* **Document excerpt**
* Begin *
Alan Freed and the Moondog Coronation Ball are virtually synonymous with the breakthrough of rock & roll. Freed didn’t invent the term or the genre; but like no previous celebrity, he gave it a voice. And the Moondog Coronation Ball was far from rock & roll’s shining hour; but it ushered in a new era for live music. Together, the man and the event became the faces of a new medium, a revolutionary form of entertainment, and an ever-expanding musical lexicon. Their intertwined and flawed (but increasingly varnished) legacies endure to this day.
Already a seasoned radio disc jockey in Youngstown and Akron, Alan Freed had his first Cleveland gig in 1949 as an afternoon movie show host on WXEL-TV. In 1951 he was hired to host a classical music program on WJW-Radio. However, Freed’s direction soon changed when popular record-store owner Leo Mintz volunteered to sponsor a three-hour, late-night radio show with Freed spinning rhythm-and-blues records by Black musicians. Much like Sam Phillips at Sun Records, Mintz had recognized the burgeoning appeal of Black (“race”) music to young White consumers. Freed grabbed the opportunity and his new show, the Moondog Rock & Roll House Party, was a near-overnight success. As one of a small handful of White disc jockeys pushing rhythm and blues, Freed became an industry force, a true influencer with the power to make or break records with his airplay. The self-anointed Moondog was a “hit man.” And rock & roll was here to stay.
* End *
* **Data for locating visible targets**
* Begin *
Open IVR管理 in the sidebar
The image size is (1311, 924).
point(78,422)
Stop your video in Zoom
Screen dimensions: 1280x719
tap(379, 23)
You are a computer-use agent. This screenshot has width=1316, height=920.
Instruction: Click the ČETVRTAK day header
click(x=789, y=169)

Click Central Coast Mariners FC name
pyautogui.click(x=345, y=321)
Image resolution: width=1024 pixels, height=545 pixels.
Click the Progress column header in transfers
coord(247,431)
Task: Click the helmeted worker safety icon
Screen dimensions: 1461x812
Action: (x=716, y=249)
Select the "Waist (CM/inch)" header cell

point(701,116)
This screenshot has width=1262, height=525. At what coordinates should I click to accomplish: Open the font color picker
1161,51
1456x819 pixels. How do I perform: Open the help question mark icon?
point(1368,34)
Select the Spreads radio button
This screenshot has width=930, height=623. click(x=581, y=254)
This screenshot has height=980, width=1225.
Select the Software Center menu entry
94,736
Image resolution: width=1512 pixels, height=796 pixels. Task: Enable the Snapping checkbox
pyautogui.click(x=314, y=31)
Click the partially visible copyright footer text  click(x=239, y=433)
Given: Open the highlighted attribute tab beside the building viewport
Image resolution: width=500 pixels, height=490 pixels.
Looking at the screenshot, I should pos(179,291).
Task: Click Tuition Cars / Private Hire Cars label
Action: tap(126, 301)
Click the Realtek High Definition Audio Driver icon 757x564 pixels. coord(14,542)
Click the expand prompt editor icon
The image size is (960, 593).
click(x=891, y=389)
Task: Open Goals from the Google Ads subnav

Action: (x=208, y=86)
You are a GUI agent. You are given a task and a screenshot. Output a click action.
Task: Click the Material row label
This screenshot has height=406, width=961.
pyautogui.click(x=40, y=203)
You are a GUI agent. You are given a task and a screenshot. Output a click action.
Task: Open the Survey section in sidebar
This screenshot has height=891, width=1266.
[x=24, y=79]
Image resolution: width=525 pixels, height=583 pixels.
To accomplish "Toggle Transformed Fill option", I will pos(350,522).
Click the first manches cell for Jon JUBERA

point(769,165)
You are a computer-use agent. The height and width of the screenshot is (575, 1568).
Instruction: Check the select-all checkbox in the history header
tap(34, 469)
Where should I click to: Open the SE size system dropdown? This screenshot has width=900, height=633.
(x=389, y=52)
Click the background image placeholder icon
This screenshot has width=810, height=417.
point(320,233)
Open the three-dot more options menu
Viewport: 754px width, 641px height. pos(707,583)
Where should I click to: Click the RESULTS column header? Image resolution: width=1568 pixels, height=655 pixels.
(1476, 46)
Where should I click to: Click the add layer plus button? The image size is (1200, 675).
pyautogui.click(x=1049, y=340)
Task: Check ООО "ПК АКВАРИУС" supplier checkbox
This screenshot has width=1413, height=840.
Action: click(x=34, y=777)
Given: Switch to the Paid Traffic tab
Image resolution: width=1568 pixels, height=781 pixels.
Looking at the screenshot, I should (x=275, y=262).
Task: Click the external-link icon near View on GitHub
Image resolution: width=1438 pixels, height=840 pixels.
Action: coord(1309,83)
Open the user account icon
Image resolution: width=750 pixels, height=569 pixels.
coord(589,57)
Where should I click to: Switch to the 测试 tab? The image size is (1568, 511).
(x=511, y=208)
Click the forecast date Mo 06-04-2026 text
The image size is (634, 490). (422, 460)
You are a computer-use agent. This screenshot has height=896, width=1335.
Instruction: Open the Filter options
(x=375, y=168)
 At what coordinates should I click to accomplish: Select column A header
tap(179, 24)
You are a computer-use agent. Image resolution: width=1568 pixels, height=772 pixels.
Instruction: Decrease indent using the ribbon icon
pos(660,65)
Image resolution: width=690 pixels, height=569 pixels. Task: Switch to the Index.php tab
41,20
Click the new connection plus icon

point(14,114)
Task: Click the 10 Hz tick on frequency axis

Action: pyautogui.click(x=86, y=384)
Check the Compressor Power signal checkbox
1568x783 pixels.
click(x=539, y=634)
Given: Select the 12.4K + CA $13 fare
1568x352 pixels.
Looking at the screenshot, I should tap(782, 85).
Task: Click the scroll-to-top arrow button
* End *
* **Directive**
Pick up the passage on Alan Freed and the Moondog Coronation Ball after its final sentence and carry it forward. The rows are a separate body of material, unrelated to the passage on Alan Freed and the Moondog Coronation Ball.

* **In response**
The two terms—rock & roll and moondog—are an etymological story unto themselves. Historians generally describe rock & roll as the confluence of traditionally Black musical styles, such as blues, jazz, and gospel, or as an evolving hybrid of rhythm & blues (R&B), pop, and country music. Throughout the 1950s, the terms rock & roll and R&B were often used interchangeably. However, the term rock & roll predates Freed by about 70 years. In 1881, comedian John W. Morton of Morton's Minstrels performed a song titled "Rock and Roll." Five years later, a comic song titled "Rock and Roll Me" was performed by the Moore's Troubadours. Still, these tunes did not refer to a musical form but, most likely, to swaying dance movements or (some believe) to the rocking and rolling movement of watercraft. These connotations held well into the 1930s, with rock & roll references adopted by performers such as the Boswell Sisters and Verne and Irene Castle. Around that time, however, many of the era’s popular blues singers recast rock & roll in significantly more explicit terms. Some of the starkest examples might be 1944’s "Rock Me Mama" by Arthur Crudup (“Rock me mama like a southbound train”) or 1951’s "Sixty Minute Man" by Billy Ward and his Dominoes ("I rock 'em, roll 'em all night long"). From that point forward, rock & roll—the music and the motion—became the disruptive and often sexualized experience that we know today.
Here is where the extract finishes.